352 BRASIL. Lei n. 8.666, de 21 de junho de 1993. Regulamenta o art. 37, inciso XXI, da Constituição Federal, institui normas para licitações e contratos da Administração Pública e dá outras providências. Diário Oficial da

União, Brasília, 22 jun. 1993. Disponível em: http://www.planalto.gov.br/ccivil_03/leis/L8666cons.htm. Acesso em: 13 abr. 2012.

O debate é complexo e tornou-se pauta da doutrina e jurisprudência devido à decisão do STF que, hoje, impacta em inúmeros processos em tramitação no Poder Judiciário trabalhista, com reflexos de relevo para o erário e para a esfera jurídica e patrimonial do trabalhador prejudicado pela inadimplência da empresa contratada. Diante da complexidade e necessidade de aprofundamento, o controle judicial e a responsabilização da Administração Pública pelos encargos trabalhistas serão tratados com mais vagar no capítulo seguinte.

2.4 Síntese do Capítulo

A terceirização trabalhista é conceituada a partir da dissociação entre a relação econômica de trabalho e a relação justrabalhista que lhe seria correspondente, criando uma relação “trilateralmente” construída entre os atores no “campo” licitação. No âmbito administrativista, terceirização implica contratação do trabalho de terceiros, pelo tomador de serviço – a Administração Pública –, mediante procedimento licitatório, para desempenho de atividades-meio: no caso do recorte proposto, para celebração de contrato administrativo de prestação de serviços.

Diante do quadro terceirizante, observado no bojo da esfera pública, dado o pano de fundo de estruturação do modo de produção capitalista, propugna-se pelo controle dignificante do procedimento e do contrato administrativo que lhe é inerente, do ponto de vista dos direitos do trabalhador, executor último da prestação de serviços. Faz-se necessária a realização de controle prévio – no procedimento licitatório; concomitante – durante a execução e fiscalização do contrato; e, finalmente, após cumprimento ou rescisão – quando, eventualmente, demandas são ajuizadas no Poder Judiciário, e discute-se a responsabilização da Administração Pública pelos encargos trabalhistas inadimplidos.

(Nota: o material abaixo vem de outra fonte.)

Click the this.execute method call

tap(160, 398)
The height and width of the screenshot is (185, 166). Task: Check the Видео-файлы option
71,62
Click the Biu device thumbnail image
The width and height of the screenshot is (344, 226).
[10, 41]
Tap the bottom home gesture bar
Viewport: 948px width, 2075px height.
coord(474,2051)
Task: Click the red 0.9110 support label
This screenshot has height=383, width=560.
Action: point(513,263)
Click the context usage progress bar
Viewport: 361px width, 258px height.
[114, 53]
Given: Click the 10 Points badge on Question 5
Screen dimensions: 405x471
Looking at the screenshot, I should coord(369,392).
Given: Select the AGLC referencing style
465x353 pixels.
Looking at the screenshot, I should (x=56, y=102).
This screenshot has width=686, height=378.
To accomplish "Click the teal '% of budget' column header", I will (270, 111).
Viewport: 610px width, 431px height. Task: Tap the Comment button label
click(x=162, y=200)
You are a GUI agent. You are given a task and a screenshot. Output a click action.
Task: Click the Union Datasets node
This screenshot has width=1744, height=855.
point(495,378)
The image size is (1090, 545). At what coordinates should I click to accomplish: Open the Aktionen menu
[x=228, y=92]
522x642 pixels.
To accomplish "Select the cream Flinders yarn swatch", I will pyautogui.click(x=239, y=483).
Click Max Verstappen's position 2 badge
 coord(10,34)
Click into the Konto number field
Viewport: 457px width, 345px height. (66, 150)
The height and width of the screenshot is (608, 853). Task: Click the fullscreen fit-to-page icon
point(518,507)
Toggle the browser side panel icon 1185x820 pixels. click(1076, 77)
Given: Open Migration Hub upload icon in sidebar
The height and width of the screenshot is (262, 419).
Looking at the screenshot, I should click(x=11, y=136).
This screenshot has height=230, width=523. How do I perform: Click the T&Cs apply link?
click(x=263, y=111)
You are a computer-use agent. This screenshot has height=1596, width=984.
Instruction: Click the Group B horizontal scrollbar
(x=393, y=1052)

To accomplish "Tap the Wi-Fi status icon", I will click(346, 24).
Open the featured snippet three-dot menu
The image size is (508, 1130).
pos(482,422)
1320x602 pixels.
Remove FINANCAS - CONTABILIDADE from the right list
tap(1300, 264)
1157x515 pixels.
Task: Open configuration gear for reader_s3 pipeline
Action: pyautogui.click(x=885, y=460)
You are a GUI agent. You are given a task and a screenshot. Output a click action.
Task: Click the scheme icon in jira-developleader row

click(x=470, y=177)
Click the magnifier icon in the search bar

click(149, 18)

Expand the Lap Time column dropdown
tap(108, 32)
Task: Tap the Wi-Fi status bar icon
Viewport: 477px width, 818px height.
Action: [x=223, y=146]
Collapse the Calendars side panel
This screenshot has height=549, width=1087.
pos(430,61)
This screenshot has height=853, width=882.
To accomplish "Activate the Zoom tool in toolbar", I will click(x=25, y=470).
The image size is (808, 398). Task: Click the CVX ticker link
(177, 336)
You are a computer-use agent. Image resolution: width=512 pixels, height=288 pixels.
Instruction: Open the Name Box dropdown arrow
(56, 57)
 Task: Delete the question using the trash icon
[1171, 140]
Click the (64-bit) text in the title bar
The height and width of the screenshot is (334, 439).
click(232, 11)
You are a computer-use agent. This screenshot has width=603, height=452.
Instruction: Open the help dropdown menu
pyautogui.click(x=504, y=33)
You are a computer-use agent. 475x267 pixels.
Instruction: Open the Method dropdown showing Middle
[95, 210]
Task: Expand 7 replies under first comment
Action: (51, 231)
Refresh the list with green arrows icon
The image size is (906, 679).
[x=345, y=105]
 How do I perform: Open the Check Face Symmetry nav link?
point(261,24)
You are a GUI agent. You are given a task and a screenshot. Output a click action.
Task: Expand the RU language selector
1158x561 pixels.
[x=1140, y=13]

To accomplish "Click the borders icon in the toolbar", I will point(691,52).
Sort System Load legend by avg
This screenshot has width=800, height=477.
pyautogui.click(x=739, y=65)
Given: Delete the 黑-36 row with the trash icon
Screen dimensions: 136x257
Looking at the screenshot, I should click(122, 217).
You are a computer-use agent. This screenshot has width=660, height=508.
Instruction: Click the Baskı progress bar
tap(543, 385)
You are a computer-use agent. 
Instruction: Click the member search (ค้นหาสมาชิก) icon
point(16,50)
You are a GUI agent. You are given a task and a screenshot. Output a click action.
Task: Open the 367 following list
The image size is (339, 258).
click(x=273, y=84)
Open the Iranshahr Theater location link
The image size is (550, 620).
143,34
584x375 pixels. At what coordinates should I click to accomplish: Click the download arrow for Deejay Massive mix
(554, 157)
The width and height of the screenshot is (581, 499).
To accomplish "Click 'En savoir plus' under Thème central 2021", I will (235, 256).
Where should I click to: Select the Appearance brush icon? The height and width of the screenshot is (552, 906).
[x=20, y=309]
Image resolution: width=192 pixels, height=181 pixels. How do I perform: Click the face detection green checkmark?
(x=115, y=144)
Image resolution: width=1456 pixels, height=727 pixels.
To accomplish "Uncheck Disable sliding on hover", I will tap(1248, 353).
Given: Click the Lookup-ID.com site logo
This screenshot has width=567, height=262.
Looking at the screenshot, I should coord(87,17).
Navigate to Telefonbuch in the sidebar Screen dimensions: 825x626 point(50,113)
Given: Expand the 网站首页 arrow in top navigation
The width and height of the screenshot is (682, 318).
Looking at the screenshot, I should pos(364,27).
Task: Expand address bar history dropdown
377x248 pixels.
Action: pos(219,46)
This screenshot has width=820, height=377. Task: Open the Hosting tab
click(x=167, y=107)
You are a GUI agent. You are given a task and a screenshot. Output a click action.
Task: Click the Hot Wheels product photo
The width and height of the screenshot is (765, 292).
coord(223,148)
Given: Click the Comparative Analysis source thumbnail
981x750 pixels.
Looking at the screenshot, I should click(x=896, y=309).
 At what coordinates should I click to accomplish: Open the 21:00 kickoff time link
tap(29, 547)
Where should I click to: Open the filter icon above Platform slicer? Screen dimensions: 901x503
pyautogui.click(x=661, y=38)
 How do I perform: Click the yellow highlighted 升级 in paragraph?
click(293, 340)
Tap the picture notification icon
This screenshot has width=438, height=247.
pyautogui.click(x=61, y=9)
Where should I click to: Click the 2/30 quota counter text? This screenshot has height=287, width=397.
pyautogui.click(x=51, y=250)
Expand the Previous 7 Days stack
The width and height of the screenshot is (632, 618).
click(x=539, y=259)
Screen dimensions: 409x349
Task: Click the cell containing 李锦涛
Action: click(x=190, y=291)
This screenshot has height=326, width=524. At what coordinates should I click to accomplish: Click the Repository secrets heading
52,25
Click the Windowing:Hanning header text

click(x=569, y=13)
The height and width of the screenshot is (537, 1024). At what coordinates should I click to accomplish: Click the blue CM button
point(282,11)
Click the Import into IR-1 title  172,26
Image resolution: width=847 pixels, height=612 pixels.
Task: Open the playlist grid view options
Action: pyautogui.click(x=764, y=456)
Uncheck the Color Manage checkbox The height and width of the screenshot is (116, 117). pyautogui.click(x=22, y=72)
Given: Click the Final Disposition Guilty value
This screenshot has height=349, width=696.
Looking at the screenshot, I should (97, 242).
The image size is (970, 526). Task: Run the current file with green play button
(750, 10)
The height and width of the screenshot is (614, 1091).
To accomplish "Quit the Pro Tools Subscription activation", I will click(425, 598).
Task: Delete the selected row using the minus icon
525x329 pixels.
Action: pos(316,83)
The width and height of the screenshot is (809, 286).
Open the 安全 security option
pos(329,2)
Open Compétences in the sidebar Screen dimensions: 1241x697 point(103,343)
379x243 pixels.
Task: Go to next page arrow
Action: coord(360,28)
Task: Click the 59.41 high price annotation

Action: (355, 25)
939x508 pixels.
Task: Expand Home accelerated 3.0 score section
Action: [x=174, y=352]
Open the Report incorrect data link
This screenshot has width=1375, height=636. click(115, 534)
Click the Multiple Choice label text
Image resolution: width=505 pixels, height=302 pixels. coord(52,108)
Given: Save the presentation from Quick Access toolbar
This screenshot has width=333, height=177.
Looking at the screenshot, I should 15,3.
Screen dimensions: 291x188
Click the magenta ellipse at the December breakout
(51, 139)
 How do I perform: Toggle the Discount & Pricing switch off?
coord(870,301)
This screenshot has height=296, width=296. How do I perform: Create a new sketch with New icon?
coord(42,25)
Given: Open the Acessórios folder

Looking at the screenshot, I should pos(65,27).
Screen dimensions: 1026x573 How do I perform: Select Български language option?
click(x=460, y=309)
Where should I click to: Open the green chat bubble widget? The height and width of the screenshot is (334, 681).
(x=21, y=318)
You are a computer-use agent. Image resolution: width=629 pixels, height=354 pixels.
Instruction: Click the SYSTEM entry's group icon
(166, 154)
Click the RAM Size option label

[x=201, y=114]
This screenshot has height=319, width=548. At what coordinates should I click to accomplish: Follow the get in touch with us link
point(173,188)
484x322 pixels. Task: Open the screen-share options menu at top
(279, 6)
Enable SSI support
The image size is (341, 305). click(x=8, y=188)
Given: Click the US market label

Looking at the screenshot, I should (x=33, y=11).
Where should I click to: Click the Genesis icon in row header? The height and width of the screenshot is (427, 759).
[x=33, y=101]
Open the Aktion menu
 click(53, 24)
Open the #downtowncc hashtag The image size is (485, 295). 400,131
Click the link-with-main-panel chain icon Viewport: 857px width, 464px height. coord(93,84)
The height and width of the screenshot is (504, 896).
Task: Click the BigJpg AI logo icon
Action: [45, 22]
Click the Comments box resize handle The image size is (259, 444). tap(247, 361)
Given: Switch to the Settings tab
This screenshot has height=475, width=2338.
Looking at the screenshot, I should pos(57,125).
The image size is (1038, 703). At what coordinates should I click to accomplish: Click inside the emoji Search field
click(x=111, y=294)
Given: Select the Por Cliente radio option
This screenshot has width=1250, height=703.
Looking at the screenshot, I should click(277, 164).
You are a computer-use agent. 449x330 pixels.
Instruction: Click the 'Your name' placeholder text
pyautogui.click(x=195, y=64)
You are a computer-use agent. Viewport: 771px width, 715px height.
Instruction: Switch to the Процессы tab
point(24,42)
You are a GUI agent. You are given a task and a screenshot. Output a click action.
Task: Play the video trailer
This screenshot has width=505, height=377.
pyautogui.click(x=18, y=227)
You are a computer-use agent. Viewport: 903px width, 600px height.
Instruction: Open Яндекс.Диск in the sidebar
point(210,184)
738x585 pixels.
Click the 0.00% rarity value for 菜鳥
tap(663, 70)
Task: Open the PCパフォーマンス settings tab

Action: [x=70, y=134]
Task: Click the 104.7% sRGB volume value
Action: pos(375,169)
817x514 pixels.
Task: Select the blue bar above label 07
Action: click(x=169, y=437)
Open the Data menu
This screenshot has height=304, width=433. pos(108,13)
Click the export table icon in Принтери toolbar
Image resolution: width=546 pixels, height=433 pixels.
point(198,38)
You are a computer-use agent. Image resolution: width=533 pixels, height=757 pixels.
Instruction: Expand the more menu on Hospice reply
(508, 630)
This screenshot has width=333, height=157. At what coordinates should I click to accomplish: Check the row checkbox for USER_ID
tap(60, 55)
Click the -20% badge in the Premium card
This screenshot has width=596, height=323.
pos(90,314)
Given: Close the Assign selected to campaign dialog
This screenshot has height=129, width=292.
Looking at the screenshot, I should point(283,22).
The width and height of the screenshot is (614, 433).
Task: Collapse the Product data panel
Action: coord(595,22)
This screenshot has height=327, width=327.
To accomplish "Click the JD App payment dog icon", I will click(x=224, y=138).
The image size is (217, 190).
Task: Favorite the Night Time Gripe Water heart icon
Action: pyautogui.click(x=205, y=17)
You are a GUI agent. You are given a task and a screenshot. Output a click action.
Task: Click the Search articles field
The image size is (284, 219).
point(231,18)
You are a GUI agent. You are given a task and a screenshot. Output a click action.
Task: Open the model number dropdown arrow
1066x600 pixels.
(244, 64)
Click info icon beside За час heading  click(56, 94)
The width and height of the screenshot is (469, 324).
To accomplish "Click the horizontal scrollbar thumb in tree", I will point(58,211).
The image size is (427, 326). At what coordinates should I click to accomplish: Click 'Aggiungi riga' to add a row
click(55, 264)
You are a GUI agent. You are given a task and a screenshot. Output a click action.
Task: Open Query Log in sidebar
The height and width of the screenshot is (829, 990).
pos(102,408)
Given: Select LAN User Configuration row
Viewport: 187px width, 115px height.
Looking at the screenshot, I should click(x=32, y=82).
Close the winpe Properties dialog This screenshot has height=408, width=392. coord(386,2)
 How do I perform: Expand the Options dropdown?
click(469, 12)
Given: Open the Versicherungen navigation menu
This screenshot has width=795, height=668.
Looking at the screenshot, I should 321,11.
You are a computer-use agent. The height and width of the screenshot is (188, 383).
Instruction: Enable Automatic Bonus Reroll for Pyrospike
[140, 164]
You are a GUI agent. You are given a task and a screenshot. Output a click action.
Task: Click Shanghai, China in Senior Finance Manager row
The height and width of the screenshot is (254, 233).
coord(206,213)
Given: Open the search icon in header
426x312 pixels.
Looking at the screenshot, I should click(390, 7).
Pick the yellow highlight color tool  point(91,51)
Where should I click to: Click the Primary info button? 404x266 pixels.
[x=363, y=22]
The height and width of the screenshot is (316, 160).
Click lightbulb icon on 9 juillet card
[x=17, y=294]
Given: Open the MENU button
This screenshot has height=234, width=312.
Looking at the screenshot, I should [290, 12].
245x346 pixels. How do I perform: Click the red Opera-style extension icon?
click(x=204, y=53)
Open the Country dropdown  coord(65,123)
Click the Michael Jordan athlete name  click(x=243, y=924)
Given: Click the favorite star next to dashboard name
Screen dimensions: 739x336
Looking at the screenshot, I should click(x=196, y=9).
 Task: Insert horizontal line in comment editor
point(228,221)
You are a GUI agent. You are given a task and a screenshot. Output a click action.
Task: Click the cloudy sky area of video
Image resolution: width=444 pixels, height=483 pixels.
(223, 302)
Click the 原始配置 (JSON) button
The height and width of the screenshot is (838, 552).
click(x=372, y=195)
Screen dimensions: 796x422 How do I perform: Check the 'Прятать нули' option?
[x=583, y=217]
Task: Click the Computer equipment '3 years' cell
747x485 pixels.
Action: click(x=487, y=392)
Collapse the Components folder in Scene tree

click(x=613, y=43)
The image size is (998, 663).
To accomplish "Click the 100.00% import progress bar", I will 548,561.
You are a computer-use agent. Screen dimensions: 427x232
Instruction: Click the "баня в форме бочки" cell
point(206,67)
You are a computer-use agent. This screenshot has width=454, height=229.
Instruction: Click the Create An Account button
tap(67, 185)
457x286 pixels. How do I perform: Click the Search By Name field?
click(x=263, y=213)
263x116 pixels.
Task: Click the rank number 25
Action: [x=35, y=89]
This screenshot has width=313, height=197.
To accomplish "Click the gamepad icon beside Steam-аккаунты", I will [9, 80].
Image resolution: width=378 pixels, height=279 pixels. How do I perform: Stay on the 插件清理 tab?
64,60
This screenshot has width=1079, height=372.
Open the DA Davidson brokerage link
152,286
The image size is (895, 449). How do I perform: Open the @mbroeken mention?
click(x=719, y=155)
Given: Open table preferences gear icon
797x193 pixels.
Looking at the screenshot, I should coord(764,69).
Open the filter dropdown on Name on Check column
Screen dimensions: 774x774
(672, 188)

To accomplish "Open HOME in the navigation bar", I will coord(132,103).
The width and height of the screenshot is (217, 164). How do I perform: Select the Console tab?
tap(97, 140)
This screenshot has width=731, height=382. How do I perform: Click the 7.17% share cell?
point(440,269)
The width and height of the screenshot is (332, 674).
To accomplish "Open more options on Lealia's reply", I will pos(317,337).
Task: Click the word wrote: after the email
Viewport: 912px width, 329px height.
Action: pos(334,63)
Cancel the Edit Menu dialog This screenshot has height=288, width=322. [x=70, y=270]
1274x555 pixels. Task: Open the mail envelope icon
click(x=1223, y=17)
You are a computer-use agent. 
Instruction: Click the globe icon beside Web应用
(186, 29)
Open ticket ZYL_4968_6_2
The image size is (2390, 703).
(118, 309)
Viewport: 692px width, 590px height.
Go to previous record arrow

Nessa guisa, a criação, em 2011, na Lei de Licitações, de requisito comprobatório da regularidade trabalhista, na fase de habilitação, representou grande inovação legislativa, meritória e muito bem-vinda, para auxílio no controle prévio, diante das dificuldades enfrentadas pela Administração Pública, na contratação, via licitação, de empresas idôneas e adimplentes em relação às suas obrigações trabalhistas, prejudicando trabalhadores em contratações futuras.

Os principais desafios e soluções, para a inclusão da tutela de direitos trabalhistas, no procedimento licitatório e na fiscalização da execução contratual, necessitam ser pontuados, com o intuito de preservar a dignidade do trabalhador, envolvido, indiretamente, na trama licitatória, e garantir a máxima efetividade do texto constitucional.